Netflix’s biannual ‘What We Watched’ data dump puts Full Swing third among contemporary sports docs in hours watched since 2023, behind F1’s Drive to Survive and marginally back from the NFL’s Quarterback series. It has been a massive success for the Tour, but the docuseries’ audience almost halved from Season 1 to Season 2, going from 53 million hours watched to 28.5 million for Season 2, dropping again to 22 million for Season 3.
It’s a similar story for other docuseries – even Drive to Survive is seeing significant season-on-season declines – and while the decline of the docudrama is gradual, it is starting to leaving space for other sports documentary formats to exist.
This is a welcome development for athletes, too, who are also tiring of the invasive nature of behind-the-scenes filming and the inventive storytelling that can sometimes happen in editing rooms. Four-time F1 world champion Max Verstappen is not the only athlete to excuse themselves from the circus.
Chasing Sunday’s creation was made easier by its quiet camerawork and clever microphone tech, hidden away in the collars of players’ polo shirts. Riceman said these elements, along with prestige addition of NFL Films, helped get buy-in from the four players followed for the film.
“We’re not going to spend time with you on an off week. We’re not going to go to your house,” Riceman explains. “It’s all about what’s happening Wednesday through Sunday when you’re at the course. I think that players welcome that, knowing that it’s going to feel different. A lot of players were really interested but wanted to see the proof of concept, and we have a lot of hands going up wanting to do more of this.”
The PGA Tour’s expensive creative risk now has to pay off. Wandell says he has been in discussions with distributors for “a couple of months” over turning Chasing Sunday into a series that can make some money in 2027, but knew that bucking the trend required some initial risk and investment on the Tour’s part.

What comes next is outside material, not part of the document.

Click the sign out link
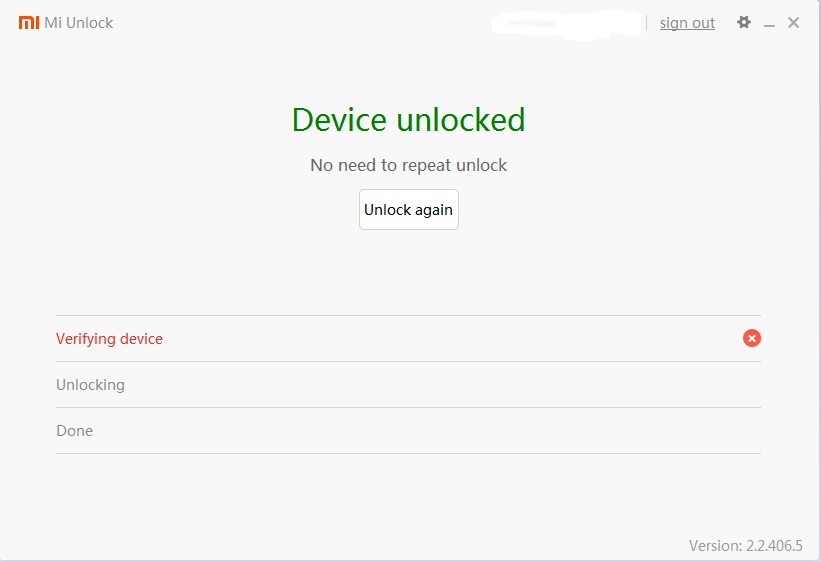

“For a broadcaster or streamer, or whoever our distribution partner is, to invest millions of dollars in a show like this, we wanted a couple things: I think we wanted to prove to ourselves, for one, that we’re on the right track, that we could actually do this. We wanted something real that we could make a sizzle reel from, we wanted fan feedback and we hoped we’d have new media partners coming out of the woodwork to say ‘hey, this looks awesome, can we have a conversation?’”
“We felt that at worst case, we’d have this awesome 40- or 50-minute video that could showcase our biggest event in a way that had never been done before. There was no downside winding up with a great little piece of content.”
A great little piece of content, it is.